BBVA, a bank, projects that the economy will grow at a rate of 3.9% in 2019 and 3.7% in 2020.  The World Bank projects that growth in the medium term will be around 4.0%.  (These numbers may look good for more developed economies but are mediocre for emerging markets trying to lift their population’s living standards.)  And these projections may be overly optimistic, considering the Peruvian economy’s vulnerability to external conditions.  China and the United States are Peru’s main trading partners, so China’s slowdown and the trade war between the two can negatively impact its economy.  Things will get even worse if the United States enters a recession, the US Dollar continues to strengthen, and international financial conditions tighten.

The country’s intractable political crisis doesn’t help sound policymaking.  After a series of clashes with the legislature, President Vizcarra recently announced his intention to call for early congressional and presidential elections.  The move seeks to send home a congress that has refused to pass the anti-graft reforms the country desperately needs.  Making things murkier, several former Peruvian presidents have been enmeshed in the corruption scandals involving payments from Brazilian construction company Odebrecht.  Alan García, a two-time president, took his life when the police arrived at his house to take him into custody as part of the Odebrecht investigation.

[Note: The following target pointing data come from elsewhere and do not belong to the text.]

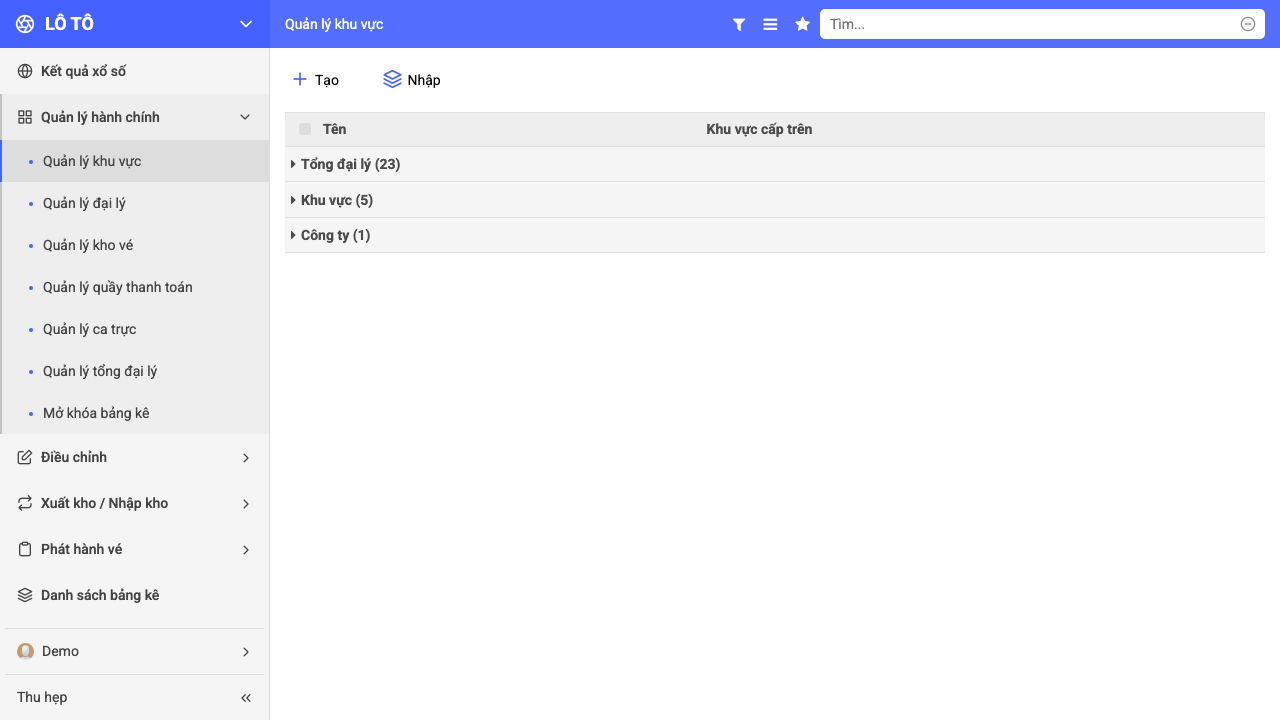Image resolution: width=1280 pixels, height=720 pixels.
Task: Click the filter funnel icon
Action: [x=739, y=24]
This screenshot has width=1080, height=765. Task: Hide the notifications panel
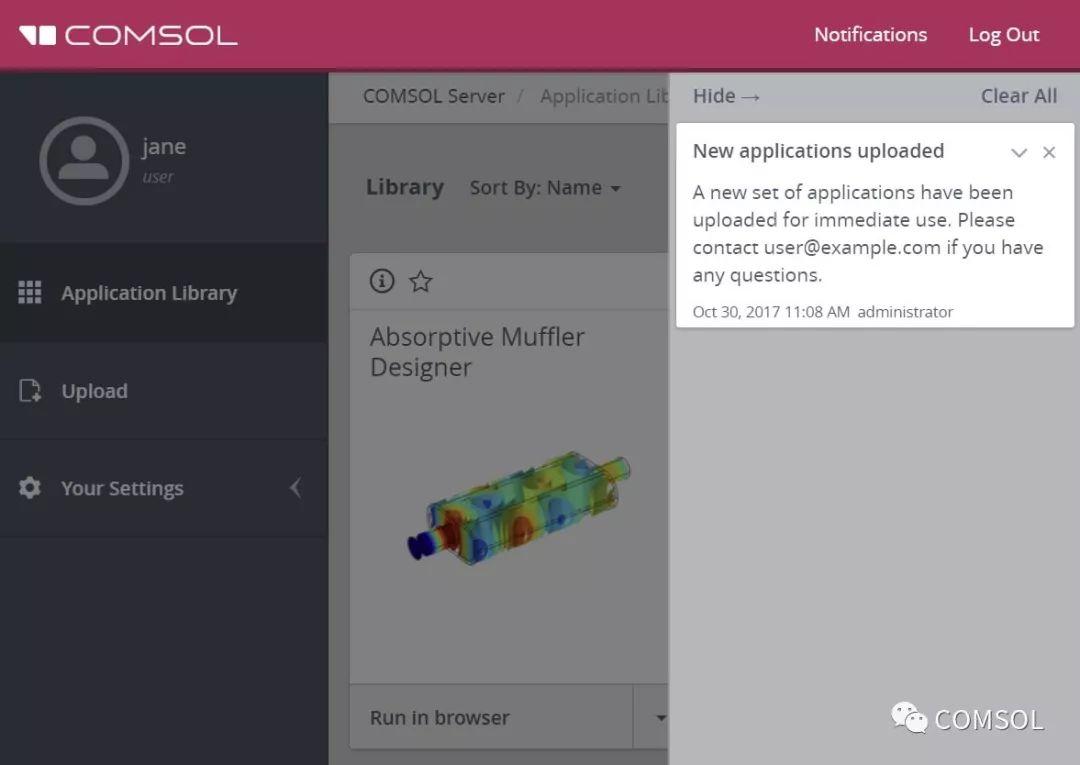tap(726, 96)
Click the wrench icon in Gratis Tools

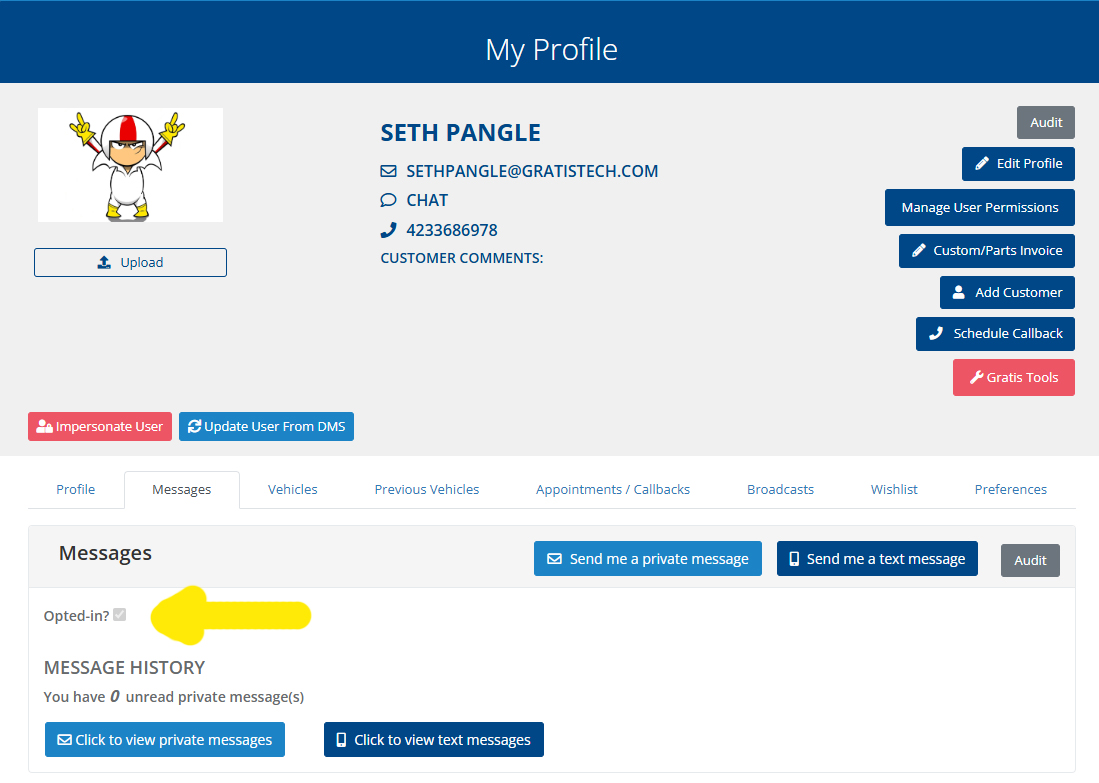pos(976,378)
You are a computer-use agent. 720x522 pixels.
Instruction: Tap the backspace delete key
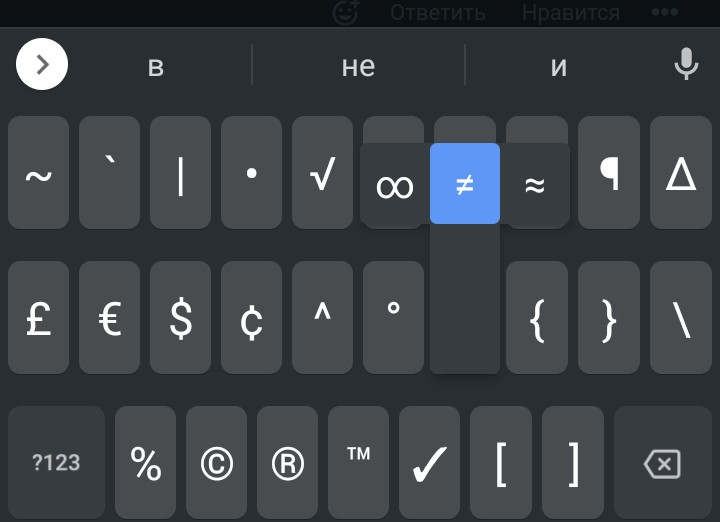coord(663,463)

With the Peruvian Miracle apparently coming to an end and the country’s political crisis making policy measures more difficult to implement, there’s a fair level of anxiety in the legal market about the cloudier outlook.  This anxiety may be warranted.  The boom years created a more competitive market.  With growth slowing down, more players will have to compete for less business.

In this environment, many firms’ greatest enemy will be confusion and lack of clarity about who they are and what their business is.  When the going gets rough, some firms tend to get nervous and become prone to doubting their model and shooting themselves in the foot.  Classic examples in our markets include boutiques that decide to become “full-service,” thus losing their distinctiveness, firms that have traditionally pursued higher-end work going for lower-end matters just to keep people busy, and firms that adopt suicidal pricing “so we don’t lose clients.”

While confusion and distraction will lead some firms to join the downward march toward market irrelevance, others will be smart enough to adjust their strategies to the new realities, find new ways of being relevant to their clients, and commit to superb client service.  Firms will have to choose which group they want to join.